_AUFGABE_
Zähle alles auf, was laut dem letzten Satz der Buchbesprechung die Geschichte bestimmt.

Wally Lamb – Früh am Morgen beginnt die Nacht

Inhalt

Thomas Birdsey sieht sich in „Früh am Morgen beginnt die Nacht“ als „Werkzeug des Friedens“. Aus Verzweiflung trennt er sich in der Bibliothek eine Hand ab. Er wollte ein Zeichen setzen – und soll dafür eingesperrt werden. Dominick, sein eineiiger Zwillingsbruder, ist machtlos – wie schon sein ganzes Leben lang. Immer hatte er zu kämpfen: Mit seinem nicht vorhandenen Vater, dem gewalttätigen Ersatz, seiner schüchternen Mutter, seinem (zu) sanften Bruder. Er hat seine große Liebe verloren und auch gegenwärtig weiß Gott noch andere Probleme als seinen schizophrenen Bruder, dem seit jeher alle Aufmerksamkeit gilt. Jetzt ist allerdings der Zeitpunkt gekommen, an dem er sich seiner Vergangenheit stellen, sie aufarbeiten muss. Denn nur so kann er Thomas (und sich selbst) helfen…

Figuren

Dominick, der schon immer im Schatten seines völlig gegensätzlichen und kranken Bruders steht, bringt seine Geschichte in der Ich-Form an die Leserschaft. Er ist erwachsen, im besten Alter, und muss nun ab der Kindheit alles noch einmal beleuchten, so schmerzhaft es auch sein mag. Der nach außen hin „harte Kerl“ will eigentlich nur über seinen Zwilling sprechen – und steht doch plötzlich selbst im Fokus der Therapeutin. Er hat mir als Erzähler gefallen, macht eine unglaubliche Entwicklung durch, die ich gerne mitverfolgt habe. Auch wenn einiges flapsig geschrieben ist, kommt die Botschaft an. Es geht in dem Buch von Wally Lamb um so vieles: Kann man gleichzeitig lieben und hassen? Verjährt seelische Grausamkeit? Wie kann man die Wünsche anderer erfüllen, ohne sich selbst aus den Augen zu verlieren? Wann ist es an der Zeit zu vergeben? Wut, Trauer, Ängste, Selbstzweifel und Träume bestimmen diese großartige Story.

Gespeicherte Einträge:
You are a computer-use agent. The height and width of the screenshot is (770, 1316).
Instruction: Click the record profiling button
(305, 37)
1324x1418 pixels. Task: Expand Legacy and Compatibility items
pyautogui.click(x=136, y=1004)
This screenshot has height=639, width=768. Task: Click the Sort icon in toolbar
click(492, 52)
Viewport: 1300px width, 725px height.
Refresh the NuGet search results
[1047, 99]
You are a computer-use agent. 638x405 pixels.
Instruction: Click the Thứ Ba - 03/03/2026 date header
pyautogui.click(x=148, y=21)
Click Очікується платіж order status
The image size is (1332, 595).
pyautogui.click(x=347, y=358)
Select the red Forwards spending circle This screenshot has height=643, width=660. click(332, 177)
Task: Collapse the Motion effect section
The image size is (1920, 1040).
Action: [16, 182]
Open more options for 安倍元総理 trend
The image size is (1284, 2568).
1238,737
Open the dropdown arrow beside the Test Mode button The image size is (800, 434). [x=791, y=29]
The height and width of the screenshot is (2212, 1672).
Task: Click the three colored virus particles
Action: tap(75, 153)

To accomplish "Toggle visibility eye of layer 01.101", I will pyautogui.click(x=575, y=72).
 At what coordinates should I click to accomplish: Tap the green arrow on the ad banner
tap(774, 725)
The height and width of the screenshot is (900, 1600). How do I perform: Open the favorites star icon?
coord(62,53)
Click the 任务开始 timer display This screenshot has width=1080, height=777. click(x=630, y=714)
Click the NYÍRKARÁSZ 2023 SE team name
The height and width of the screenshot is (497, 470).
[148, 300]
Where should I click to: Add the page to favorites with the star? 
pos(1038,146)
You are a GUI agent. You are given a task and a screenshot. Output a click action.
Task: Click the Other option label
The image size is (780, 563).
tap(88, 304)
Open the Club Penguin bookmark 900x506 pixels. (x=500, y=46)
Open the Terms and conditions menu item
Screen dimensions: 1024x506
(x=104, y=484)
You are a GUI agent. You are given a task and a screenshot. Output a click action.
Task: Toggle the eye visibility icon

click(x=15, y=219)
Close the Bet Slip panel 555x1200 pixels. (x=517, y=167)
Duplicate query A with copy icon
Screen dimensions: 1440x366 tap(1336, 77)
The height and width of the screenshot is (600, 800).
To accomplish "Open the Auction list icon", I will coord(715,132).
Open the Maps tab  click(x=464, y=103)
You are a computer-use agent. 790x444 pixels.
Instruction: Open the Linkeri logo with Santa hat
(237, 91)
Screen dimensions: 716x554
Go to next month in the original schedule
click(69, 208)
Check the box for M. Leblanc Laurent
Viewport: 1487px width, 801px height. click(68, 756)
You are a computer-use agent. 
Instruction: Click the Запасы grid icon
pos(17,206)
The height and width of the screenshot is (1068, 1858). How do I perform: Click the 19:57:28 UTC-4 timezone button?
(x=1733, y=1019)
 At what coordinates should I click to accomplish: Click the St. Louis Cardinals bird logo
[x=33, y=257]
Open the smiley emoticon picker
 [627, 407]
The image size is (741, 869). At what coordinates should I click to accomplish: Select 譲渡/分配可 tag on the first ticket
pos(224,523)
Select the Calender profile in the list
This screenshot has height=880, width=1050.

_LÖSUNG_
Wut, Trauer, Ängste, Selbstzweifel und Träume